Assignment → Write exactly, with no line omitted or added, the span beginning at the line that holds "Image resolution: width=1210" and ending at the last line of the records.

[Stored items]
================

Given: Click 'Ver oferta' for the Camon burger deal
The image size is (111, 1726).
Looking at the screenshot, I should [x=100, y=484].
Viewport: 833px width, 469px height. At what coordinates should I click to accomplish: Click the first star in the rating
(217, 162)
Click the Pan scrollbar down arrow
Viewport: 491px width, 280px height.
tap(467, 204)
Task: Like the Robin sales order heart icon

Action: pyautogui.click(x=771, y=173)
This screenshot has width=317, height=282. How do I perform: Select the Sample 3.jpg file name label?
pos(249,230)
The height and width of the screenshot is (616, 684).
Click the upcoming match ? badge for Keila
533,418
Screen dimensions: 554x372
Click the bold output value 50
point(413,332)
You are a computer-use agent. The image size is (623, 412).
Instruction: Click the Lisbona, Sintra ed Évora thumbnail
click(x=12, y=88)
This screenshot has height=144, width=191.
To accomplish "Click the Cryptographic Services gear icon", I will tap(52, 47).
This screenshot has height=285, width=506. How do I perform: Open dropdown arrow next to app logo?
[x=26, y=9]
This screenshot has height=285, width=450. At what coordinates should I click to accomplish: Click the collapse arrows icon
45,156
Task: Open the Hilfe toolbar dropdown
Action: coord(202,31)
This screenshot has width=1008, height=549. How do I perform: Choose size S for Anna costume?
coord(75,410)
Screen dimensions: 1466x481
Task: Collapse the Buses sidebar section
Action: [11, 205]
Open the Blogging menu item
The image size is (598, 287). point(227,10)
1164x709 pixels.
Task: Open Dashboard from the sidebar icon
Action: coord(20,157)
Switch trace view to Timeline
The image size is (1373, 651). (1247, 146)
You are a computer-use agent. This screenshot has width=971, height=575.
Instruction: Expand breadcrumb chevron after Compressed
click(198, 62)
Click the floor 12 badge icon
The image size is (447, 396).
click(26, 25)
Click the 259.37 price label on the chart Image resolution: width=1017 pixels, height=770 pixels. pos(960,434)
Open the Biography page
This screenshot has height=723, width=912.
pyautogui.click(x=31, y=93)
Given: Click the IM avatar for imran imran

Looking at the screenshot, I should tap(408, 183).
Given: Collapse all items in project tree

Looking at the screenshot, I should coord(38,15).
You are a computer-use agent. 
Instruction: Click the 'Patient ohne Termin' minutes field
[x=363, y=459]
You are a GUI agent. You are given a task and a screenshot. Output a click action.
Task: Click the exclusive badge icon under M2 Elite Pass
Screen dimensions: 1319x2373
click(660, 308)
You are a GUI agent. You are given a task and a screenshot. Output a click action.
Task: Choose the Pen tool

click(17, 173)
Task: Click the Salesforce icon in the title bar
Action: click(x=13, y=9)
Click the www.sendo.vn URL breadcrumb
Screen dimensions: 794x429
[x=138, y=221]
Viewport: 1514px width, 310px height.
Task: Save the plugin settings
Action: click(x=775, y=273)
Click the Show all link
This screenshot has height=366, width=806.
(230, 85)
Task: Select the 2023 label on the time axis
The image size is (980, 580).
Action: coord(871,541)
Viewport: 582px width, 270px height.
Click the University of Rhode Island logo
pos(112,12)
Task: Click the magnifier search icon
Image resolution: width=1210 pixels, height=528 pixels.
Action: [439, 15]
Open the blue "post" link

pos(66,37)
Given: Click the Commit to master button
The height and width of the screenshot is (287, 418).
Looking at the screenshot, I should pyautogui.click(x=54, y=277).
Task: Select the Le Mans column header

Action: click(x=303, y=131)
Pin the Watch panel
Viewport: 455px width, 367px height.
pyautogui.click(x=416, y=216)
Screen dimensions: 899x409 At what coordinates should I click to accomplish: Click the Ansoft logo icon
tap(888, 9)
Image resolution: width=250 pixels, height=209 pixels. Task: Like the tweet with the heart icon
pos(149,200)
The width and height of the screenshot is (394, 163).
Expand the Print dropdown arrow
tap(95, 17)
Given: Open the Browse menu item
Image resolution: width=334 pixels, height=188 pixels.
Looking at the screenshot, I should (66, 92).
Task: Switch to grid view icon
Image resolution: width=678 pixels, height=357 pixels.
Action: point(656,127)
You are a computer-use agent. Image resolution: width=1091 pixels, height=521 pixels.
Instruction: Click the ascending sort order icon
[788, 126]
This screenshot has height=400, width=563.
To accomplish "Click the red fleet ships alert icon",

================

Completed exercise →
Image resolution: width=1210 pixels, height=528 pixels.
Action: [439, 15]
Open the blue "post" link

pos(66,37)
Given: Click the Commit to master button
The height and width of the screenshot is (287, 418).
Looking at the screenshot, I should pyautogui.click(x=54, y=277).
Task: Select the Le Mans column header

Action: click(x=303, y=131)
Pin the Watch panel
Viewport: 455px width, 367px height.
pyautogui.click(x=416, y=216)
Screen dimensions: 899x409 At what coordinates should I click to accomplish: Click the Ansoft logo icon
tap(888, 9)
Image resolution: width=250 pixels, height=209 pixels. Task: Like the tweet with the heart icon
pos(149,200)
The width and height of the screenshot is (394, 163).
Expand the Print dropdown arrow
tap(95, 17)
Given: Open the Browse menu item
Image resolution: width=334 pixels, height=188 pixels.
Looking at the screenshot, I should (66, 92).
Task: Switch to grid view icon
Image resolution: width=678 pixels, height=357 pixels.
Action: point(656,127)
You are a computer-use agent. Image resolution: width=1091 pixels, height=521 pixels.
Instruction: Click the ascending sort order icon
[788, 126]
This screenshot has height=400, width=563.
To accomplish "Click the red fleet ships alert icon",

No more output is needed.